Selected extract:
_ _ _ _ _ _ _
A new piece of research from the University has found that despite us experiencing the wettest winter for 250 years, water shortages are still likely to be a problem in Britain.
Dr Alistair Hunt from our Department of Economics said: “Many of the commodities we use everyday, such as food and manufactured goods, and especially those that rely on the availability of land or water, are sensitive to climate change on a global scale.
“Our research looked at the water used to create 25 of Britain’s most economically significant and climate-sensitive imports, essential items such as crops, meat, fish, fuels, pharmaceuticals and paper.
“We found that these products represented 30 per cent of Britain’s imports in 2010, and required 12.8billion cubic metres of water. From this we were able to compare the need for water with models that show the changes in our economy and those that show changes in the availability of global resources such as water, and determine how secure Britain’s future imports are.”
The research team has determined that Britain is likely to become increasingly susceptible to a loss of global water availability in the future.
Dr Hunt said: “Britain is susceptible to pressures on global water resources because the national water footprint and water import dependency are relatively high even before climate change and population growth are considered. Some of Britain’s most important water-trading partners are already water scarce and now face increasing scarcity from climate change.
The research group has also been able to outline how countries like Britain that depend on climate-sensitive imported resources can reduce risk, through measures such as investing in the development of exporting nations, and by improving trade relations with potential new supplying nations.
Dr Hunt said: “Many countries have studied the risks that they face from climate change within their own borders, but few countries have looked at the impact of global climate change on their wellbeing and resource security.
“Our study highlights that even in a time when water may be of huge abundance within Britain, its scarcity in other parts of the world is likely to have negative consequences for British people.”
Co-author Robert Wilby, Professor of Hydroclimatic Modelling at Loughborough University, added: "Our research shows we really do need a more integrated approach to land, water and food, if we are to meet the challenges posed by climate change at home and abroad."
_ _ _ _ _ _ _
Information provided:
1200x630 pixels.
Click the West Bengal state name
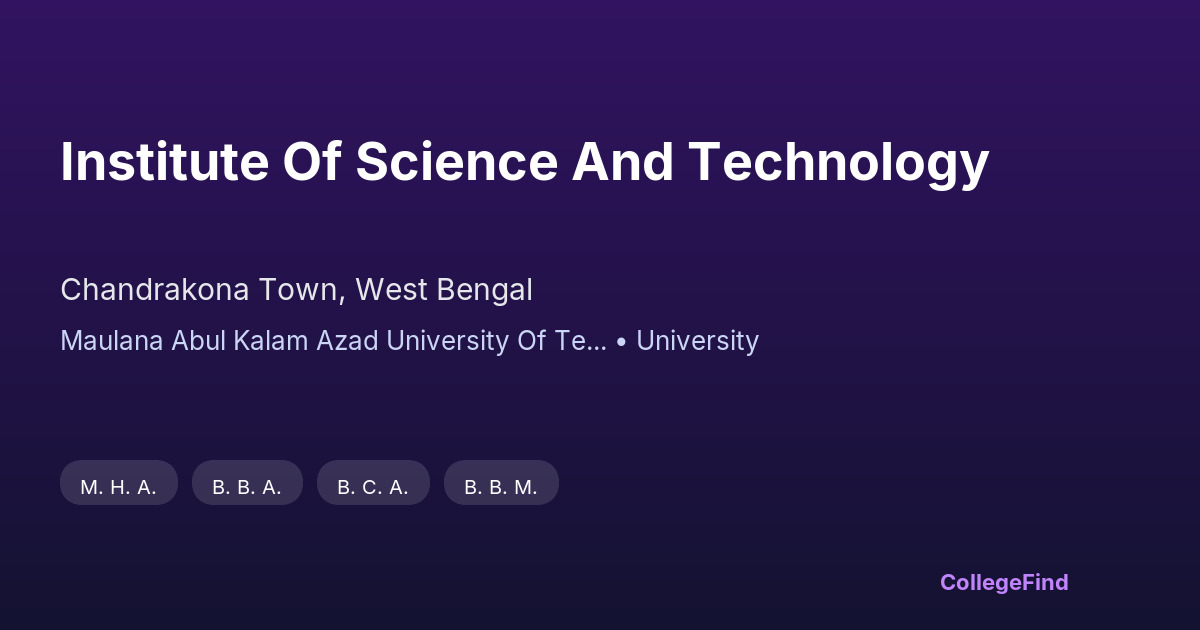tap(444, 290)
_ _ _ _ _ _ _
Exercise instructions:
Using the article on Britain's water shortages, explain in one to three sentences why Britain is susceptible to pressures on global water resources.

Written reply:
Britain's national water footprint and water import dependency are relatively high even before climate change and population growth are considered. Also, some of its most important water-trading partners are already water scarce and now face increasing scarcity from climate change.